Whatever lies between the line with "Task: Click the 确定 confirm button" and the end of the data, both included, must be copied exactly and without pictures.

Recorded information Start Marker

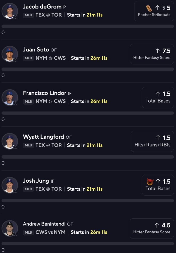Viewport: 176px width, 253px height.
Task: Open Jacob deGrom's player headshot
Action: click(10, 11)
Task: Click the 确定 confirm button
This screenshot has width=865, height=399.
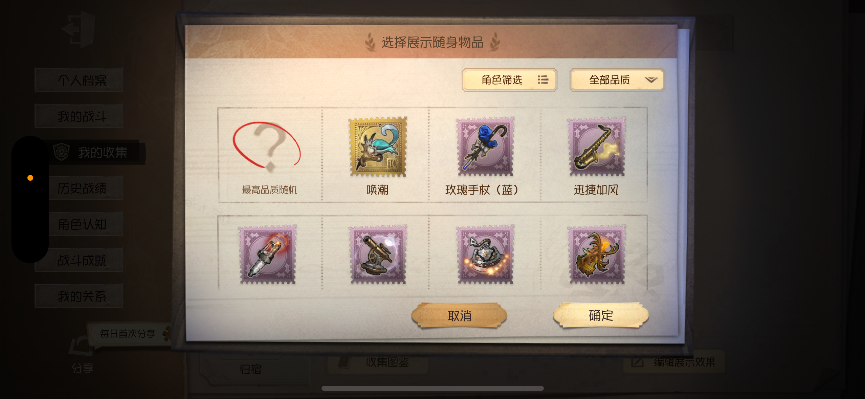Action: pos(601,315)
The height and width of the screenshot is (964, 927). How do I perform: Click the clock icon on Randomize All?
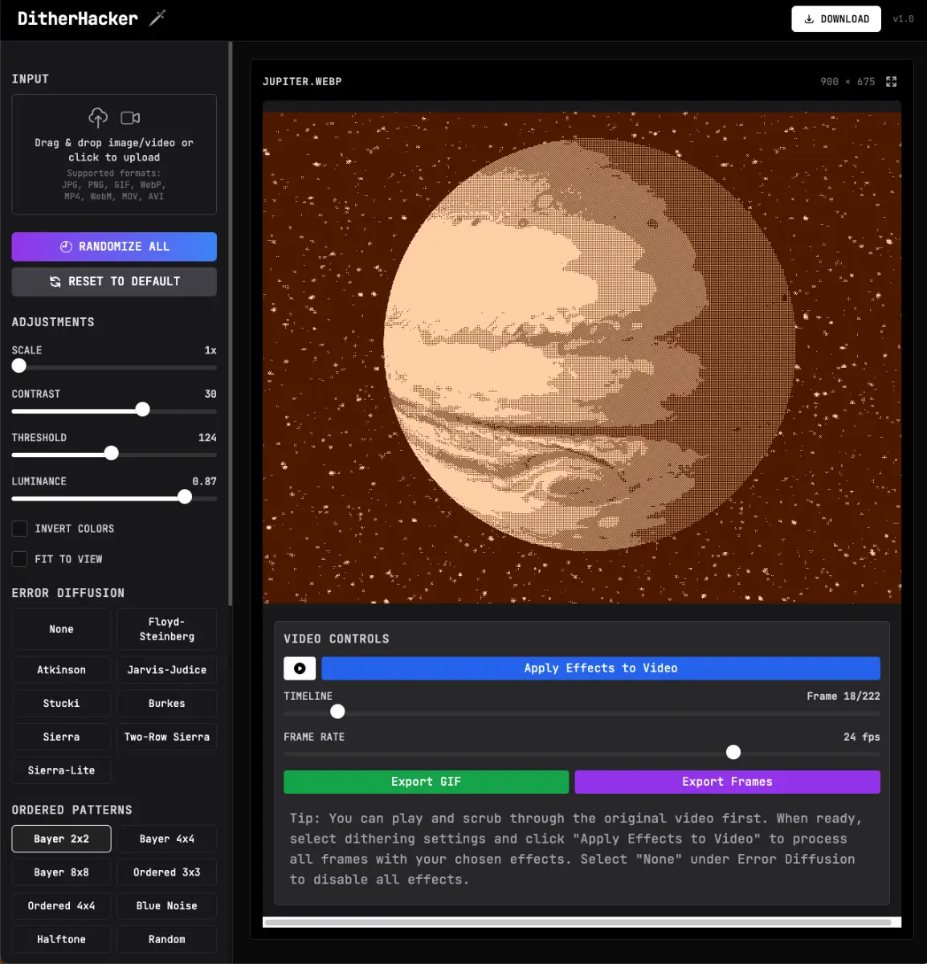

Recorded information End Marker

**Exercise answer**.
Task: Click the 确定 confirm button
This screenshot has width=865, height=399.
Action: pos(601,315)
The height and width of the screenshot is (964, 927). How do I perform: Click the clock icon on Randomize All?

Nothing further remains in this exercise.